Rectangular Pulse on a Transmission Line

[ask_LXXXVI]

Homework Statement

In Fig a line is used to produce a short rectangular pulse of width 12ns and peak value 800V. With S-2 open. S-1 is closed to charge the line to V_dc; after charging, S-1 is opened. Then, at t = 0, S-2 is closed to discharge the line through R_R and form the pulse. Find the length of line and V_dc
[PLAIN]http://img51.imageshack.us/img51/4968/capturezc.jpg

Answer :- 1.2 m , 1600 V.

Homework Equations

v = 1/\sqrt{\mu\xi}

The Attempt at a Solution

Velocity in the Tx line would be 2 x 10^8 m/s by making use of the formula.

Also as R_R = R_o , equivalent ckt while discharging would be a voltage divider circuit , so Vout will be 1/2(Vdc) .So we need a Vdc of 1600 V.


But I am unable to work out how the pulse would be generated.

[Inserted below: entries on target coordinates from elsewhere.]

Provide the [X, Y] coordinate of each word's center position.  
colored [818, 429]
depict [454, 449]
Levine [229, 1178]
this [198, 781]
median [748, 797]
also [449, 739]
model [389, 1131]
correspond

I mean how is the Tx line charged and discharged in general.After switch S2 is closed do we treat the lines as a voltage source and for how much time will the discharge take place?

Confused , help please.

 

[berkeman]

Homework Statement

In Fig a line is used to produce a short rectangular pulse of width 12ns and peak value 800V. With S-2 open. S-1 is closed to charge the line to V_dc; after charging, S-1 is opened. Then, at t = 0, S-2 is closed to discharge the line through R_R and form the pulse. Find the length of line and V_dc
[PLAIN]http://img51.imageshack.us/img51/4968/capturezc.jpg

Answer :- 1.2 m , 1600 V.

Homework Equations

v = 1/\sqrt{\mu\xi}

The Attempt at a Solution

Velocity in the Tx line would be 2 x 10^8 m/s by making use of the formula.

Also as R_R = R_o , equivalent ckt while discharging would be a voltage divider circuit , so Vout will be 1/2(Vdc) .So we need a Vdc of 1600 V.


But I am unable to work out how the pulse would be generated.

I mean how is the Tx line charged and discharged in general.After switch S2 is closed do we treat the lines as a voltage source and for how much time will the discharge take place?

Confused , help please.

I think you have it right. The problem statement is a little confusing, but the switch S1 is closed for however long it takes to charge up the TL, and then opened. Switch S2 is closed at t=0 and stays closed. Since the TL Zo equals the termination resistance, you are correct that it acts as a 2:1 voltage divider. So that gives you the Vdc that the TL is charged up to, and the propagation time gives you the length of the cable.

It seems that things would get a lot weirder if the termination did not match the Zo -- you'd have reflections and re-reflections to deal with then...

Of course, it would take a bounceless switch to make this work in the real world. Kind of a clever way to make short pulses, though.

 

[ask_LXXXVI]

can you please explain how exactly the discharge takes place.


see before t=0 entire Tx line is charged to a voltage V. I am unable to visualise what happens after switch S2 is closed.

What is voltage across the line at different points of time ? it would be great if someone plots the V(x) plots for different values of t , i.e V(x,t1) V(x,t2) and so on. That would help the visualisation process.